Configuration Management:

  • Initialize config: conduit --init
  • Delete config: conduit config clean
  • List configured sites: conduit config list [--platform jira|confluence]
  • Test connection: conduit connect jira

Global Options:

  • --verbose: Enable detailed logging for troubleshooting
  • --json: Output results in JSON format
  • --init: Initialize configuration file

Usage

Command Line Interface

Jira Commands

  1. Get an issue:
conduit jira issue get PROJ-123 [--site site1]
  1. Search issues:
conduit jira issue search "project = PROJ AND status = 'In Progress'" [--site site1]
  1. Create an issue:
conduit jira issue create --project PROJ --summary "New Issue" --description "Issue description" --type Task [--site site1]
  1. Update an issue:
conduit jira issue update PROJ-123 --summary "Updated Summary" [--site site1]
  1. Add a comment:
conduit jira issue comment PROJ-123 "Your comment text" [--site site1]
  1. Transition issue status:
conduit jira issue status PROJ-123 "In Progress" [--site site1]
  1. Get remote links:
conduit jira issue remote-links PROJ-123 [--site site1]

Confluence Commands

  1. List pages in a space (limited number):
conduit confluence pages list SPACE --limit 10 [--site site1]
  1. List all pages in a space (with pagination):
conduit confluence pages list-all SPACE --batch-size 100 [--site site1]
  1. View child pages of a parent page:
conduit confluence pages children PAGE-ID [--site site1]
  1. Get space content in clean format:
conduit confluence pages content SPACE --format clean [--site site1]
  1. Get space content in storage format:
conduit confluence pages content SPACE --format storage [--site site1]
  1. Get a specific page by title:
conduit confluence pages get SPACE "Page Title" --format clean [--site site1]

Python API

from conduit.platforms.jira import JiraClient
from conduit.platforms.confluence import ConfluenceClient

# Initialize Jira client with optional site alias
jira = JiraClient(site_alias="site1")  # or JiraClient() for default site
jira.connect()

# Get an issue
issue = jira.get("PROJ-123")

# Search issues
issues = jira.search("project = PROJ AND status = 'In Progress'")

# Initialize Confluence client with optional site alias
confluence = ConfluenceClient(site_alias="site1")  # or ConfluenceClient() for default site
confluence.connect()

Data entries
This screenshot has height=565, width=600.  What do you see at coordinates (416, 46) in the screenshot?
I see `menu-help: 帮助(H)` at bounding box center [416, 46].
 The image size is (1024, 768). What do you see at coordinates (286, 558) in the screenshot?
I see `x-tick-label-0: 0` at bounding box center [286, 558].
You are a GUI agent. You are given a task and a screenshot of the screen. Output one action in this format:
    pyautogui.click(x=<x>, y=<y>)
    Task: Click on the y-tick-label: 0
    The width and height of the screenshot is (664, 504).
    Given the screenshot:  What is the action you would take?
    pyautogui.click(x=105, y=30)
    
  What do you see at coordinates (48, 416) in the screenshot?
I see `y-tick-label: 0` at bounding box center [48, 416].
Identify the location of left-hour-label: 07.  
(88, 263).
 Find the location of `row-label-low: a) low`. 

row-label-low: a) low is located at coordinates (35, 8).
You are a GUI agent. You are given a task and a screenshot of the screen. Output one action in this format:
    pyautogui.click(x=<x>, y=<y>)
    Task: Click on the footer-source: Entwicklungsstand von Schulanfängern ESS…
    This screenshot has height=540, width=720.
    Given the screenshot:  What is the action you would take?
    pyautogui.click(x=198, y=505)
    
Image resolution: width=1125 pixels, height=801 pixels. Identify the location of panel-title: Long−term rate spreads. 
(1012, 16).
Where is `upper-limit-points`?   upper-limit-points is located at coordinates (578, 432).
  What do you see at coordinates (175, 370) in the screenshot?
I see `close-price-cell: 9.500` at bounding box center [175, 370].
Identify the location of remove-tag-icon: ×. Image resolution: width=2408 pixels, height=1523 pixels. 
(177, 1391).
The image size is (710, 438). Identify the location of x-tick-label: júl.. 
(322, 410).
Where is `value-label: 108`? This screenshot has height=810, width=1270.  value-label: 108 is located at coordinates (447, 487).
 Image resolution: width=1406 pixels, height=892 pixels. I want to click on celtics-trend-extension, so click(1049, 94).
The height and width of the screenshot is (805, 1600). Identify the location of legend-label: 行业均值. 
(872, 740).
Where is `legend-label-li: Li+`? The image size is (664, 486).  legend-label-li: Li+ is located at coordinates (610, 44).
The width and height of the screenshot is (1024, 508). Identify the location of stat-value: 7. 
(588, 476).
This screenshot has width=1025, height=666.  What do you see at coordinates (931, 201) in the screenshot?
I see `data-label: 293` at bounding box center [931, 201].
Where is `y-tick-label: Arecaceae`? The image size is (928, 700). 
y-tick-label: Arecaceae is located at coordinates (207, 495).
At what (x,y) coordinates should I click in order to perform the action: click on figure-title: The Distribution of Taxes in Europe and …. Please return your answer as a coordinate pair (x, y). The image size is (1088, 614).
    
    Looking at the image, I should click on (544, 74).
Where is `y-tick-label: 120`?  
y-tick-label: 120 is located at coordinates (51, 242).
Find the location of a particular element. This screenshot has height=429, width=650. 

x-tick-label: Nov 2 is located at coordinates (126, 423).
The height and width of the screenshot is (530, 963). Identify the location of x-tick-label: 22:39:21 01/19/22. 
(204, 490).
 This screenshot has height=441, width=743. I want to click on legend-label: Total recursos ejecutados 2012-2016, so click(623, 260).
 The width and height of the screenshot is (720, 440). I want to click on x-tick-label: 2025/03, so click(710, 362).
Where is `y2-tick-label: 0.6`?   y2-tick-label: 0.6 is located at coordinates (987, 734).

• [Assigned task A]:
According to the Conduit command reference, why would you add the --verbose option to a command?
• [Assigned task B]:
Continue the Conduit command reference from where it stops.

• [Expected answer A]:
The --verbose option turns on detailed logging. The Conduit command reference says this is meant for troubleshooting.

• [Expected answer B]:
# Get pages from a space
pages = confluence.get_pages_by_space("SPACE", limit=10)

# Get all pages with pagination
all_pages = confluence.get_all_pages_by_space("SPACE", batch_size=100)

# Get child pages
child_pages = confluence.get_child_pages("PAGE-ID")

# Get a specific page by title
page = confluence.get_page_by_title(
    "SPACE",
    "Page Title",
    expand="version,body.storage"  # optional
)

# Get space content in raw format
content = confluence.get_space_content(
    "SPACE",
    depth="all",
    limit=500,
    expand="body.storage",
    format="storage"  # default
)

# Get space content in cleaned format (for AI/LLM)
content = confluence.get_space_content(
    "SPACE",
    depth="all",
    limit=500,
    expand="body.storage",
    format="clean"
)

The cleaned content format (format="clean") provides:

  • Preserved document structure
  • Markdown-style formatting
  • Cleaned HTML/XML markup
  • Proper handling of:
    • Headers and sections
    • Lists and tables
    • Links and references
    • Code blocks
    • Task lists
    • Special Confluence elements

AI Assistant Integration

Conduit is designed to enhance AI coding assistants by providing them access to your organization's knowledge base. For detailed instructions on integrating Conduit with your preferred AI assistant, visit our AI Assistant Integration Guide.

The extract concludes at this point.